7.10./28.10. Präsidentschafts- und Gouverneurswahlen (erster und zweiter Wahlgang), 7.10 Kongresswahlen

Paraguay

In Paraguay hat sich eine ungewöhnliche Wahlallianz gebildet, die allerdings vor acht Jahren schon einmal erfolgreich war. Damals ging der Bischof und heutige Senator Fernando Lugo siegreich aus den Präsidentschaftswahlen hervor, gestützt auf eine Allianz zwischen der linken Frente Guasu und der Liberalen Partei, PLRA. Zwar war die PLRA 2012 am kalten Putsch gegen Präsident Lugo beteiligt und die Beziehungen wurden dadurch belastet. Zudem ist die PLRA selbst in das klientilistische System Paraguays verstrickt.

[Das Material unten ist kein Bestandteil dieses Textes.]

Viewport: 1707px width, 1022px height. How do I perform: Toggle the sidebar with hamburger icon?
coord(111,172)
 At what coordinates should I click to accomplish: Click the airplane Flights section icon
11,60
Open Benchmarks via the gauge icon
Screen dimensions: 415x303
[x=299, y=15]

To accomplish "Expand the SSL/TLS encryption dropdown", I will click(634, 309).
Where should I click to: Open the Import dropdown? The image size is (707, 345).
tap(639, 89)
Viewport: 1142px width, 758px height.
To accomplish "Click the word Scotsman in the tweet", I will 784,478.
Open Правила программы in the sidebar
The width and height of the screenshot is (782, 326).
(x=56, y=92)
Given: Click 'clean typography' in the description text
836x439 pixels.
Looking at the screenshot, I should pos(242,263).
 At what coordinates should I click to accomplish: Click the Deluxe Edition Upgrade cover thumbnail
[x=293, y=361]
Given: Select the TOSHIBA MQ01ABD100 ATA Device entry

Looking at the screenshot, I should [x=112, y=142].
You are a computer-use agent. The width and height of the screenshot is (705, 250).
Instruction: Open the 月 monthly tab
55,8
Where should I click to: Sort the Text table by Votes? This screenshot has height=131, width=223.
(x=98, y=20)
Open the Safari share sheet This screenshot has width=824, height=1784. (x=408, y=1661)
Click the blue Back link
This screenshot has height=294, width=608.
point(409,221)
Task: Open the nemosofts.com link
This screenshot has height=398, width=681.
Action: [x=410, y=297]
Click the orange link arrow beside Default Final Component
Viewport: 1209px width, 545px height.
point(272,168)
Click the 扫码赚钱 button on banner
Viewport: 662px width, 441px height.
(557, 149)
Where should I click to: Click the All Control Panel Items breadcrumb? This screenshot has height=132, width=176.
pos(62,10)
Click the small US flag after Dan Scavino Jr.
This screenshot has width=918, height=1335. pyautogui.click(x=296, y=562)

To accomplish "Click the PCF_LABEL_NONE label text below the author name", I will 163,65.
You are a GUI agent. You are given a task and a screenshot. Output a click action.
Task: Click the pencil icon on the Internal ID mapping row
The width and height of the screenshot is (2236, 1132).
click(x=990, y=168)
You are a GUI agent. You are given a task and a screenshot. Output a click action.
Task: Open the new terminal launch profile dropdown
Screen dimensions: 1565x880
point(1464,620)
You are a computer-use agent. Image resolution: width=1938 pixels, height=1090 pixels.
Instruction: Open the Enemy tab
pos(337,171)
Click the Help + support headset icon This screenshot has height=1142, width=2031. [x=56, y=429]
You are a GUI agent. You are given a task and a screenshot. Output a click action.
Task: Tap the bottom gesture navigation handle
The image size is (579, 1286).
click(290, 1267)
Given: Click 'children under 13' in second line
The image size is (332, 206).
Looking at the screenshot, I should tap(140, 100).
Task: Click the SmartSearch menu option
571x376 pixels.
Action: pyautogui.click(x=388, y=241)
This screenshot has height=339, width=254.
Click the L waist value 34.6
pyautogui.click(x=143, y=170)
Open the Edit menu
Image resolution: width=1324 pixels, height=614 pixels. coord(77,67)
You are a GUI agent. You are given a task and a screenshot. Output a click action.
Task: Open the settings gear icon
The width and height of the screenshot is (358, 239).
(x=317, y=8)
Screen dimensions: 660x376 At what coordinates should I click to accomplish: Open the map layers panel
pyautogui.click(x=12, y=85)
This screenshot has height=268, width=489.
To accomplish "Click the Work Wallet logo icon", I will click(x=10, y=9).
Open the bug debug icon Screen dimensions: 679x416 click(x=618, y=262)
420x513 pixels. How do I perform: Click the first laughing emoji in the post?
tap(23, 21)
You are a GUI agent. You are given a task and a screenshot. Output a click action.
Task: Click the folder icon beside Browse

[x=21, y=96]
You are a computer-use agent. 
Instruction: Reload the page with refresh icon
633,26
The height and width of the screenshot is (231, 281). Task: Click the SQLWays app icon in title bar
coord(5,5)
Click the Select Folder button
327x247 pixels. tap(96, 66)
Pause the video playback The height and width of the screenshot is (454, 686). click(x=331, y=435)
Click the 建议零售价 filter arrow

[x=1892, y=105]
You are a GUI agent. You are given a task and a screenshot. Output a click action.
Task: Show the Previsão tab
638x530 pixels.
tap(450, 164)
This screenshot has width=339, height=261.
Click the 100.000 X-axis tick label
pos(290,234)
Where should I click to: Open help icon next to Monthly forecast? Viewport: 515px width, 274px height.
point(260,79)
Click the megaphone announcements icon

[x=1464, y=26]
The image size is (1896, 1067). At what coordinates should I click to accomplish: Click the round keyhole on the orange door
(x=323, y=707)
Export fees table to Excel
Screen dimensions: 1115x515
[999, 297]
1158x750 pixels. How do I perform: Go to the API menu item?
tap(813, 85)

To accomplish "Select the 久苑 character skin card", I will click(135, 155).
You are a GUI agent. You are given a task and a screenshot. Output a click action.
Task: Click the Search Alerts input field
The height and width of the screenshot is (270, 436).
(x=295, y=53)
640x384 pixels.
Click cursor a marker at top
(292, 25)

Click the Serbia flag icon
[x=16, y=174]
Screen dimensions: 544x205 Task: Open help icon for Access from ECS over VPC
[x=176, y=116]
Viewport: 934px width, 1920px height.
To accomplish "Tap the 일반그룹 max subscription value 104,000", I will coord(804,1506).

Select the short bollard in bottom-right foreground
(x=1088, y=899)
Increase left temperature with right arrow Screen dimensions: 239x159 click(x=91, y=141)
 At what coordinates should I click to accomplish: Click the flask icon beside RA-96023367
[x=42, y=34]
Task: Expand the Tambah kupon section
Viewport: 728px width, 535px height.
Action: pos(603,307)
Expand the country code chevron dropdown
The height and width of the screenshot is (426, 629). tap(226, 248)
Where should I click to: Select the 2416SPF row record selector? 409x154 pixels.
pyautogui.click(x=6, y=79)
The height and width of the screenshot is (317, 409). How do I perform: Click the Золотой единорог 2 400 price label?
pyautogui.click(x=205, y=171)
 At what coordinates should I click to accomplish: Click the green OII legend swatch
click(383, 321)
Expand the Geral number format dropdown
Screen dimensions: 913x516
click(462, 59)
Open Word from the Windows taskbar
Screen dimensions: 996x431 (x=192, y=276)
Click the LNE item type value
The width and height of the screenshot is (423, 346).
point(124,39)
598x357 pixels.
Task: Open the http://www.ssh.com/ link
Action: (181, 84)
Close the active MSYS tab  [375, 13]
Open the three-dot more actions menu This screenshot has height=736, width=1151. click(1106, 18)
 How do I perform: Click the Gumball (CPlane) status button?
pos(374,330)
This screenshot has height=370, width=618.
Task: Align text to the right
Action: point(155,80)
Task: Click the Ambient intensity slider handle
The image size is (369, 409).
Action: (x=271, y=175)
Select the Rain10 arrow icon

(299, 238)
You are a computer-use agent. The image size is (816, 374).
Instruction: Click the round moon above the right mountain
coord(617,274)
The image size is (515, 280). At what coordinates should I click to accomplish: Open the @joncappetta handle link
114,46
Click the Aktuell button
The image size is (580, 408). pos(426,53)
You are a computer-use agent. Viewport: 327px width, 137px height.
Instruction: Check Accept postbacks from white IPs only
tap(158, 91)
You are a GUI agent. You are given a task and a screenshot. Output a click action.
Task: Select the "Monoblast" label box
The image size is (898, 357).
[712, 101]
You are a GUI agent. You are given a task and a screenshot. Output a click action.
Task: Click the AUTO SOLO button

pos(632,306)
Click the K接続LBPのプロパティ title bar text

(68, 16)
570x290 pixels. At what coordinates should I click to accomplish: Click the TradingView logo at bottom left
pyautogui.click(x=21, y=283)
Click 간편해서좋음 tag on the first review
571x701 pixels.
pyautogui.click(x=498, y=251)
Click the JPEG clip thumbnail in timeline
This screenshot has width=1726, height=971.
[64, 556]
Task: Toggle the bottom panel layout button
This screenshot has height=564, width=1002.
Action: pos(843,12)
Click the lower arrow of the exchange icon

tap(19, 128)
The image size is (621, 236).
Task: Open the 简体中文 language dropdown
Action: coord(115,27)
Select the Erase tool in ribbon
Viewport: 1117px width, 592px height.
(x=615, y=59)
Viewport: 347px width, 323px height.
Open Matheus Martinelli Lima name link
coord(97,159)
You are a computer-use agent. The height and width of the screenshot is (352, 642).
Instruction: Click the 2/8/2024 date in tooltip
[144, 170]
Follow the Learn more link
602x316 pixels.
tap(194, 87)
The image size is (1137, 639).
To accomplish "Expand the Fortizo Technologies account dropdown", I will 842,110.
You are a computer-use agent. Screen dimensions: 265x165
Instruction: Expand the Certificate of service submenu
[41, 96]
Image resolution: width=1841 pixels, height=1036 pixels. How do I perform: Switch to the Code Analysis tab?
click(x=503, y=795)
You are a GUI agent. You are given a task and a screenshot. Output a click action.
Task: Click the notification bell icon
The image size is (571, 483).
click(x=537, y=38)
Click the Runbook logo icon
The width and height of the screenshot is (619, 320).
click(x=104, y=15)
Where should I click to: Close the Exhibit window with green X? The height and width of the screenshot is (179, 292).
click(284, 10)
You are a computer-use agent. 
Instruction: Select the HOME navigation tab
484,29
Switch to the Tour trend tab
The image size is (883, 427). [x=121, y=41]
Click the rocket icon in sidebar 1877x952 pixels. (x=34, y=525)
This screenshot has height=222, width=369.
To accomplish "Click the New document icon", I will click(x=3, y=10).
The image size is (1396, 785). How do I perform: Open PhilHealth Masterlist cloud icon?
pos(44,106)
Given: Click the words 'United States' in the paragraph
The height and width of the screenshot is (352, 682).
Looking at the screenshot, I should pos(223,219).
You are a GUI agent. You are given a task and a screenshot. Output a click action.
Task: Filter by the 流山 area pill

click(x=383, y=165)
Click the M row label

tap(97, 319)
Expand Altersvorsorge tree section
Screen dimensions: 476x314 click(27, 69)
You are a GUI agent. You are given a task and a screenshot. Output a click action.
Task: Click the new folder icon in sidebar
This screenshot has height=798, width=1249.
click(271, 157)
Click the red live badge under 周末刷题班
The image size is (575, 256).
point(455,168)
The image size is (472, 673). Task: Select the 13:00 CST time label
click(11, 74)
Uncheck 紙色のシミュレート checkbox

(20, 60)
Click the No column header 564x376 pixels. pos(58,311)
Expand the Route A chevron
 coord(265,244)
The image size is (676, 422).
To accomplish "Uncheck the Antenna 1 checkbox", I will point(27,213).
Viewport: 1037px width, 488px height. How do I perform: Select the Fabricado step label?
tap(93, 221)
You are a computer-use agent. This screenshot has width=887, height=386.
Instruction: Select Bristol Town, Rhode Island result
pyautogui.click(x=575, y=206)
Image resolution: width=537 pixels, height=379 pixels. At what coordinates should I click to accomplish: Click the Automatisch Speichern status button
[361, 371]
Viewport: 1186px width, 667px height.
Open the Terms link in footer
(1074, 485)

Aber nur die neuerliche Allianz verspricht wenigstens die Möglichkeit, die konservative Regierungspartei Colorados um den Machterhalt zu bringen. Die Chancen auf einen Regierungswechsel scheinen allerdings gering. Auch die Frente Guasu hat zuletzt an Glaubwürdigkeit als progressive Alternative eingebüßt. Zusammen mit der Regierungspartei strebte sie eine Verfassungsänderung an, um die Wiederwahl des Präsidenten zu ermöglichen. Erst nach massiven und blutigen Protesten wurde das Vorhaben aufgegeben.